### Prompt A
Set down the passage of the statement of research interests from "My doctoral research" to "evolution of networks.", word for word.
### Prompt B
Take the statement of research interests further, beginning right after its final sentence.

### Exercise text
+++

Statement of research interests

My doctoral research focused on studying adaptive behavior in computational vision systems based on coupled map lattices, and interpreting them as models of medium and large-scale neuronal dynamics.   Each unit or site of the lattices is a bifurcating or chaotic element, with local recurrent connections and a variety of possible short and/or long range coupling functions with other such units.   Such systems may also be considered discrete time cellular neural networks, when strictly short-range coupling is used.   I have employed these systems to model psychophysical phenomena and perform computer vision tasks, including 3-D object recognition. Information theoretic principles are used to analyze network behavior and guide the evolution of networks.
 

This work, and related applications of synchronization in oscillating networks, has many potential applications in search of images and audio signals. The general principles may also be merged with symbolic methods and representations, and are applicable to the processing and study of linguistic communication and dialog processes.

 

I have also been involved with research in human interfaces for complex design tasks, algorithmic composition methods in music and visual art, and with visualization and simulation methods in general.


 
Highlights of previous work and future proposals
 

Previous work has demonstrated
 

1) The potential of forming spatial representations by the spatial distributions of oscillation clusters; spatial patterns of high contrast, through spatial self organization processes, control the clustering.  A dynamical interpretation of attention as local increase in synchrony - which is projected as an increased coupling effect to other regions - is proposed.


 

2) Partial synchronization processes in the transient evolution of spatially regular systems can support recognition of 3-D objects.  This can be consider as recognition by forming dynamical recognizers, which implicitly form a representation space by locating the "decision states" at particular points in the space formed by partition cells of the dynamics. This allows the representations to support metric similarity functions.

+++

Stored data entries:
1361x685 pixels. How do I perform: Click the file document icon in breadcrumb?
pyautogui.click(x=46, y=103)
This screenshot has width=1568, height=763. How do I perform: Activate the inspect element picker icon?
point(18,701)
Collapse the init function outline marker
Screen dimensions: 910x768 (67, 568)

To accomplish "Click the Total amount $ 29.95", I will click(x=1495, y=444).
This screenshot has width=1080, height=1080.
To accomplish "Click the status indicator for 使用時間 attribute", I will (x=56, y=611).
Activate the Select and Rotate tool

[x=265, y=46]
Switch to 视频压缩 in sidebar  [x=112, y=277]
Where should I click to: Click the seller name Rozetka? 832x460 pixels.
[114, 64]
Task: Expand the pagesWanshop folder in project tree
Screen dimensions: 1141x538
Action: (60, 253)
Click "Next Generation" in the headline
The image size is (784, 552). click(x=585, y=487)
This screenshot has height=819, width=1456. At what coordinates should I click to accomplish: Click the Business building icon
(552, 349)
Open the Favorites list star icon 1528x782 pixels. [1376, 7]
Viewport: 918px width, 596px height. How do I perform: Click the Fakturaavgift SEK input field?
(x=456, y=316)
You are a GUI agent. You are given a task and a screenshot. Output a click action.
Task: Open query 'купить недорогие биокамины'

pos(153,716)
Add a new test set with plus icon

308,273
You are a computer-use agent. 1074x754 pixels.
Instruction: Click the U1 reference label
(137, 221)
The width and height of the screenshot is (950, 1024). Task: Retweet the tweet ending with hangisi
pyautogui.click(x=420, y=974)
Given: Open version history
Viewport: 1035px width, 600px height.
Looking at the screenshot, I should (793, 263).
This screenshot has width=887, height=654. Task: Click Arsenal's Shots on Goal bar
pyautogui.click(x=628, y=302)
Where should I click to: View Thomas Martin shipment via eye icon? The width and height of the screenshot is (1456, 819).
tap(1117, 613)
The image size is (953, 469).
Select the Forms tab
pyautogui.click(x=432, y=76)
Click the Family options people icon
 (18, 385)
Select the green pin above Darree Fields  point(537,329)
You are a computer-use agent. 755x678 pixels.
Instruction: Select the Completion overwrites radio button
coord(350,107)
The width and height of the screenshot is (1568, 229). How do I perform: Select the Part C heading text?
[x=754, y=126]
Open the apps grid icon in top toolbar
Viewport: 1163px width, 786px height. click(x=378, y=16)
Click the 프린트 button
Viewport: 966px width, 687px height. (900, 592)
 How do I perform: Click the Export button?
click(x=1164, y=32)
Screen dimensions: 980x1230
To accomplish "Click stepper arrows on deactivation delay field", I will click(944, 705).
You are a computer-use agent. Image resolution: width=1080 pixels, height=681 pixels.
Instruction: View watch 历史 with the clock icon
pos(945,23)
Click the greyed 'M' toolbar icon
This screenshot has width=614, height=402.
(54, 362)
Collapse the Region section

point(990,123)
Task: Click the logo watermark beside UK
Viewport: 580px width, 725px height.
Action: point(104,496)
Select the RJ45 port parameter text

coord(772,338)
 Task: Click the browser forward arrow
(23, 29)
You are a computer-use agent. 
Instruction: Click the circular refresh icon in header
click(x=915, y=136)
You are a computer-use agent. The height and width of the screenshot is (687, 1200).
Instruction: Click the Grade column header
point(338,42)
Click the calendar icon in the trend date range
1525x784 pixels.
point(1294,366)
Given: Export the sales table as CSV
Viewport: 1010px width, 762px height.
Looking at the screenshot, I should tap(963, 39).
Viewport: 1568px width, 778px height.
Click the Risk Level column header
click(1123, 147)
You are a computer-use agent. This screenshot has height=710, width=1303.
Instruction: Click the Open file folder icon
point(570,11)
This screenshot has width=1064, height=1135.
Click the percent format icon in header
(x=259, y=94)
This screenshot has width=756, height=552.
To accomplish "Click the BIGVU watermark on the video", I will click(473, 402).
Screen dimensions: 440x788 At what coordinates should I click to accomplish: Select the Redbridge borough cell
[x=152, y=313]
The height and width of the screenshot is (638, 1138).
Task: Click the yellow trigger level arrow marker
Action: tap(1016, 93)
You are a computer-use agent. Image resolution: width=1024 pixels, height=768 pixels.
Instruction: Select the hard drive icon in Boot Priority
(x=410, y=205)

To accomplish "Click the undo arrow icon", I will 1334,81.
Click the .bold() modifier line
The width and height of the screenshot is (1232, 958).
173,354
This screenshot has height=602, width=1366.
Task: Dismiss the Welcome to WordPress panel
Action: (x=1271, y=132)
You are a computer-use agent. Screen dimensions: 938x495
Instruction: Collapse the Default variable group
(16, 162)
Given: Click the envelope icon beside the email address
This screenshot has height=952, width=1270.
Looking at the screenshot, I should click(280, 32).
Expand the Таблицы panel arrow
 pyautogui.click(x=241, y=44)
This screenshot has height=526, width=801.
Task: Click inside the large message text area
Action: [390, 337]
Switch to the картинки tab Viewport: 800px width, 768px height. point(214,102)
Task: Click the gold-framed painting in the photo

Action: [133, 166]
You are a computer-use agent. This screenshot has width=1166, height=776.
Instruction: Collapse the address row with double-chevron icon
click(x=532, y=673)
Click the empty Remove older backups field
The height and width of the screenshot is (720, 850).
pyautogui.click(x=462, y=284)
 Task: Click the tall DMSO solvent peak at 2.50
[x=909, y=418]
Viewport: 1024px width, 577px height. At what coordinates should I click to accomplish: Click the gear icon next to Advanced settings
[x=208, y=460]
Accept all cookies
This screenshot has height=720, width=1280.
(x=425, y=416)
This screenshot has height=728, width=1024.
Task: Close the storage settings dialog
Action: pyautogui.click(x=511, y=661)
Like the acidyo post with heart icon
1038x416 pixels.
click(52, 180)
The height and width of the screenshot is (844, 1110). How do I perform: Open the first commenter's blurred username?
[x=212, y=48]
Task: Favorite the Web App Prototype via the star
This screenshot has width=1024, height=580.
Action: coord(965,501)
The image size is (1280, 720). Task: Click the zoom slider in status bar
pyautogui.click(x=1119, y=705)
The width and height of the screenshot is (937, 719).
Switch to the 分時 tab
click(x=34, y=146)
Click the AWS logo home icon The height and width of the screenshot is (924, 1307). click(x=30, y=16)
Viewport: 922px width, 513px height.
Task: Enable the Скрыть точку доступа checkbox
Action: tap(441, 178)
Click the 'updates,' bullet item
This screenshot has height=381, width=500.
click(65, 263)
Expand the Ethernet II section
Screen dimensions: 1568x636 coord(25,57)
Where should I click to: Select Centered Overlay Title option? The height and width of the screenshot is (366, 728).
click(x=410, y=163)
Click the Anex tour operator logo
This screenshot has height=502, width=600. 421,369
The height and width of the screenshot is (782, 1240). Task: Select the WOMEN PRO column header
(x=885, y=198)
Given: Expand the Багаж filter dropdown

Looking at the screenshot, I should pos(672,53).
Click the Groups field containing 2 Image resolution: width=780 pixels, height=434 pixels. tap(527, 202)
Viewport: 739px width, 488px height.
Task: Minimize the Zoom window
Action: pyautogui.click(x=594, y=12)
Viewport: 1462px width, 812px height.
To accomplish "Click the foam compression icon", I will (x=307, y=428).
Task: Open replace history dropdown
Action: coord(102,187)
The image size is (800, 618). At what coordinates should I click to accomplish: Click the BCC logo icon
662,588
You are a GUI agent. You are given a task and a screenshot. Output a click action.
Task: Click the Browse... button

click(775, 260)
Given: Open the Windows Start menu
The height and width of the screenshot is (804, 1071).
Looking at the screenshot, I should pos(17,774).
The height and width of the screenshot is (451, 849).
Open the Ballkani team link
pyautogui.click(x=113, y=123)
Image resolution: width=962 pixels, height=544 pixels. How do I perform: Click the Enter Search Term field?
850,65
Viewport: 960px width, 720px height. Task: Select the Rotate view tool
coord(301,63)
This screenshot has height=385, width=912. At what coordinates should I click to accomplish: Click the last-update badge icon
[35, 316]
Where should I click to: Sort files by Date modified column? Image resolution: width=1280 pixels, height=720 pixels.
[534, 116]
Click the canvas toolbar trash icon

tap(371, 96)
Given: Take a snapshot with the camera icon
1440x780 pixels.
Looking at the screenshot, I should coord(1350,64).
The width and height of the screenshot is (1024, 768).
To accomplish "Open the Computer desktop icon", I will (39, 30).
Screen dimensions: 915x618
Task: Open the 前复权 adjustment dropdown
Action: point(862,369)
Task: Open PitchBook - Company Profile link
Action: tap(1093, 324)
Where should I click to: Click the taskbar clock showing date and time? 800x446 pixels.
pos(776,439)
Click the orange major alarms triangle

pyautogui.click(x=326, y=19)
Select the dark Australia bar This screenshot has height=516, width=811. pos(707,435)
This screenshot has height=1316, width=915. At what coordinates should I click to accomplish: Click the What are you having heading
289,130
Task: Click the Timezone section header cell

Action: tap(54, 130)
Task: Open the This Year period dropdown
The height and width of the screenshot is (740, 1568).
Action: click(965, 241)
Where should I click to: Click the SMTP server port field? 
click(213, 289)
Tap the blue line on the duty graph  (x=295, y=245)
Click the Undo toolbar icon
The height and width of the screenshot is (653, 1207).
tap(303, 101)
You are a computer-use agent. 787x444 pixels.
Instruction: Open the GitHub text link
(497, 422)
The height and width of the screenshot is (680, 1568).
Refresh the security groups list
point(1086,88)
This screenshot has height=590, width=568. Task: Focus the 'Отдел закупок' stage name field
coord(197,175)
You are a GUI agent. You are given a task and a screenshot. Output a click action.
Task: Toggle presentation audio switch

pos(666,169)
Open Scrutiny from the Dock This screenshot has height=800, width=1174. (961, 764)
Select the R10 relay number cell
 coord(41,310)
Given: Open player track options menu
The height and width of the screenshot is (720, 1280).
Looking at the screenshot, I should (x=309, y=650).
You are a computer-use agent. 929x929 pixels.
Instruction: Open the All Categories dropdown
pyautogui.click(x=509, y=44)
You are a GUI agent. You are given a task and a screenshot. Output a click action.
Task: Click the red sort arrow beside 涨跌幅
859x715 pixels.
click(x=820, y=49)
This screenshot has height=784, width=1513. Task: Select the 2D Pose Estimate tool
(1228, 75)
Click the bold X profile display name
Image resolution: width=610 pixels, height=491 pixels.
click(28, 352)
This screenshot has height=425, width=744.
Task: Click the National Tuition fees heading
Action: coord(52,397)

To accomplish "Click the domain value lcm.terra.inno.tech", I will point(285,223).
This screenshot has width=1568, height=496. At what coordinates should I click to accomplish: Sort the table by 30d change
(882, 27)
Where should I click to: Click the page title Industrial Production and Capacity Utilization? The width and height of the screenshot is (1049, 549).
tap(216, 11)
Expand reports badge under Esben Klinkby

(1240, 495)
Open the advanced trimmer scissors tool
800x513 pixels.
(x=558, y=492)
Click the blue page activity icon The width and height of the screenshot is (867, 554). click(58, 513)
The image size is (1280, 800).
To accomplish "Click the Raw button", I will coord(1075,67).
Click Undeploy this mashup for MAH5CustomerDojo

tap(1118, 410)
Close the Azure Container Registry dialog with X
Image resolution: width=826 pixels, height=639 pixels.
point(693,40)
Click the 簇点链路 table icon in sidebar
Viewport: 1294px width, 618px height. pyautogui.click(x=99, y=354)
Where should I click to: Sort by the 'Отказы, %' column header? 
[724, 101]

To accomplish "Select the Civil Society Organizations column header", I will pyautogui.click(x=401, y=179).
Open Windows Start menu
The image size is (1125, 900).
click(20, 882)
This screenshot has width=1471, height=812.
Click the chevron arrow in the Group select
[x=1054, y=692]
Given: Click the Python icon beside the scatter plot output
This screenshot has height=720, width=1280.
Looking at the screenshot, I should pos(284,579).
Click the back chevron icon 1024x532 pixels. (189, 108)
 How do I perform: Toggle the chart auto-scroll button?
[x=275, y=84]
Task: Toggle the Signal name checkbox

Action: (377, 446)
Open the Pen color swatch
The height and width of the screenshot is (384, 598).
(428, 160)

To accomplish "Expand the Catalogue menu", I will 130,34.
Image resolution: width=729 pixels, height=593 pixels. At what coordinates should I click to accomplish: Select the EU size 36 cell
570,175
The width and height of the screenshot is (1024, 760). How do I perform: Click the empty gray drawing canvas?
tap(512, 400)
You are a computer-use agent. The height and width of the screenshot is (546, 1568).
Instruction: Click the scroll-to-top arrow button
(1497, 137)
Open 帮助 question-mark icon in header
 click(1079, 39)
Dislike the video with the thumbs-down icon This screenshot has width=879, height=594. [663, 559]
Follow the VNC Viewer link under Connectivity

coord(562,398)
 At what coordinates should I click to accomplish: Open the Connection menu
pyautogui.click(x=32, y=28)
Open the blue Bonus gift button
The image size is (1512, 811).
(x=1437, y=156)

+++

### Exercise result A
My doctoral research focused on studying adaptive behavior in computational vision systems based on coupled map lattices, and interpreting them as models of medium and large-scale neuronal dynamics.   Each unit or site of the lattices is a bifurcating or chaotic element, with local recurrent connections and a variety of possible short and/or long range coupling functions with other such units.   Such systems may also be considered discrete time cellular neural networks, when strictly short-range coupling is used.   I have employed these systems to model psychophysical phenomena and perform computer vision tasks, including 3-D object recognition. Information theoretic principles are used to analyze network behavior and guide the evolution of networks.

### Exercise result B
 

3) Such systems, due to rich dynamical structure, may offer advantages in ease of learning representations and useful computations.  Genetic algorithms have been used to construct dynamical recognizers for the image families for a three dimensional object.  Good performance on this task is achieved with very low evaluations (3000).  The task is difficult for humans, indicating that solutions to the representation problem are dense in the parameter space.  Further work comparing the ease of learning in such networks relative to other sigmoidal unit networks (by GA or other methods) would be interesting.

 

These previous research directions are only a beginning effort in intteligent computation with spatio-temporal chaos, and deserve further study and development.  Such extensions have been documented in the "future work" sections of relevant publications.

 

In addition, future related projects of interest include:

 

1) The use of modulated coupling to represent behaviors, where the behaviors are sequences of visited subspaces in the dynamics.  The interaction of emotions and behavior can be explored in this framework.  Historical ideas of competitive control through inhibition may be supplemented by (possibly) more realistic models involving competition of synchronization or clustering processes under emotional modulation, where emotions are conceived of as points in a control space of coupling and bifurcation parameters.  These two dimensions may correspond roughly to arousal state and mood.

 

2) The refinement of evolutionary computing strategies to explore such systems, including the embedding of such systems as "animats" in artificial environments.

 

3) Learning and recognition networks which do not employ evolutionary computing directly (e.g. the creation of dynamical recognizers for object families) but rather to construct topologies, coupling types, baselines and ranges for task specific behavioral control, with more biologically plausible (resembling Hebbian and anti-Hebbian learning) dynamics.